LEESTEKST

4. Voor de beoordeling gaat het College uit van het wettelijk kader zoals dat is opgenomen in de bijlage bij deze uitspraak. Deze bijlage maakt deel uit van de uitspraak.

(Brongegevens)
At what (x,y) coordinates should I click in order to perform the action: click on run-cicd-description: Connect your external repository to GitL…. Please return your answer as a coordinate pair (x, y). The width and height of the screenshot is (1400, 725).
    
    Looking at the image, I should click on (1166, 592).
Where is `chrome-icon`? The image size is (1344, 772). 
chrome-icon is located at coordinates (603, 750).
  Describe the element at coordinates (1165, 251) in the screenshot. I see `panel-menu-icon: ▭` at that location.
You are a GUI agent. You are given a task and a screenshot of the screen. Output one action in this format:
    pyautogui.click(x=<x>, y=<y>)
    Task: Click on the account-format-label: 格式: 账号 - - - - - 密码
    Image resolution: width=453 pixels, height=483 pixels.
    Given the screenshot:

WAT U MOET DOEN
a. Waar is volgens de leestekst het wettelijk kader opgenomen?
b. Werk het gedeelte van de leestekst bij dat begint bij "4. Voor de beoordeling" en eindigt na "van de uitspraak.", waarbij u "het College" vervangt door "de rechtbank".
c. Zet de leestekst over het wettelijk kader voort vanaf het punt waar deze ophoudt.
De lijst speelt hierbij geen enkele rol.

ANTWOORDEN PER TAAK
a. In de bijlage bij deze uitspraak.

b.
4. Voor de beoordeling gaat de rechtbank uit van het wettelijk kader zoals dat is opgenomen in de bijlage bij deze uitspraak. Deze bijlage maakt deel uit van de uitspraak.

c.
5. Het beroep in de zaak met het zaaknummer 21/954 heeft niet mede betrekking op het invorderingsbesluit, omdat appellanten dit besluit als zodanig niet hebben betwist als bedoeld in artikel 5:39, eerste lid, van de Algemene wet bestuursrecht (Awb). Dit hebben appellanten ter zitting ook bevestigd.